As high-brightness LEDs (HBLEDs) penetrate all avenues of the lighting market, various semiconductor manufacturers are offering constant-current drivers. Only by choosing a driver IC capable of meeting the flexibility and control required by today’s applications can the true potential of HBLEDs be unleashed.
Theatrical lighting, for example, often requires high dimming resolution while dynamically adjusting the current to account for fluctuating power sources and operating temperature. Since the quality of light output is intrinsically tied to the capability of the LED driver, it is important to choose a system that has the right specifications.
Today’s HBLEDs typically have a nominal current rating of 300 to 700 mA. As the envelope of light output is pushed, devices requiring more than an ampere are appearing in the market. In all LEDs, due to the voltage-current relationship and the binning approach used by manufacturers, a constant-current source is used for accurate control of the light output. Choosing the right constant-current regulator depends on the operating voltage of load and source, the desired efficiency, and the cost and size of the system.
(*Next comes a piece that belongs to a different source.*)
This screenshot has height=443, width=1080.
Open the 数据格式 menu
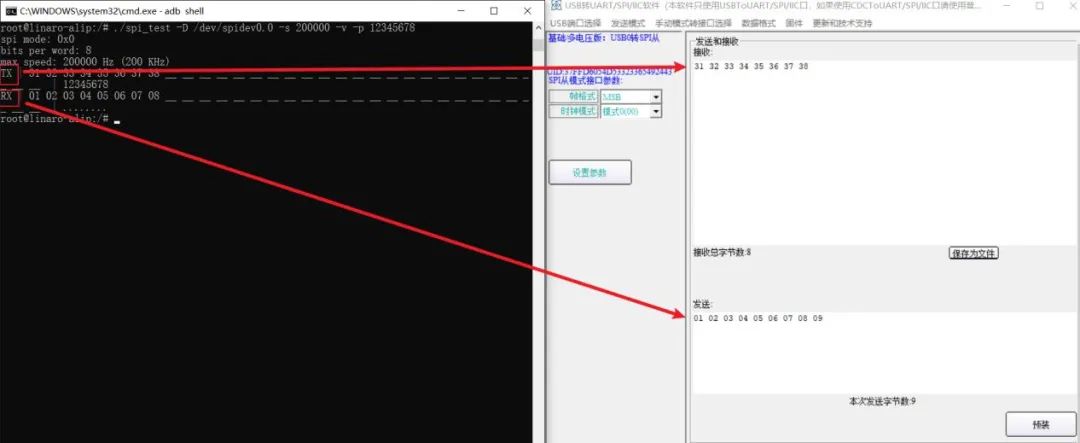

A high-power resistor in series with LEDs would be the simplest form of current regulator. However, since it alone cannot adapt to changing source voltages or the non-linear VI characteristics of an LED, a closed-loop system that changes the resistance based on output current may be used. In either case, the energy not used by the LED is dissipated as heat by the linear regulator, leading to an inefficient system. In most HBLED applications, switching regulators offer better efficiency over a wide range of operating voltages.
HBLED lighting fixtures designed to replace incandescent and fluorescent bulbs must provide better efficiency and quality of light while maintaining low cost. An integrated switching regulator used in lighting applications must require minimal external components and have good current regulation.
While switching regulators can have diverse forms, they all operate using the same principle of moving small and controlled quantities of energy from the source to the load. The type of topology that is chosen depends on the type of conversion that is required. A boost topology is used when source voltage is lower than the required load voltage, while a buck allows the source voltage to be greater than the load voltage and is typically used for driving LEDs.
The main control system in any buck regulator is the hysteretic controller. This block regulates the current through the inductor by turning on a switch when it is below the lower threshold and vice versa. A shunt resistor is a convenient method of sensing the current, and by pairing it with a differential current sense amplifier (CSA), a smaller resistance can be used to minimize power losses. The analog circuitry of the controller uses the feedback from the CSA. These blocks can be arranged in various combinations. In Figure 1, different LED colors differentiate the topologies.
In all three topologies, current flows through the inductor when the corresponding switch (field-effect transistor, or FET) is turned on. When the current rises above a predetermined limit, the hysteretic controller on each topology turns off the FET. As the current in the inductor persists, it conducts through the flyback diode until it falls below the lower threshold and the FET is turned on again. A system capable of faster switching will require smaller inductors to store magnetic flux between alternate cycles.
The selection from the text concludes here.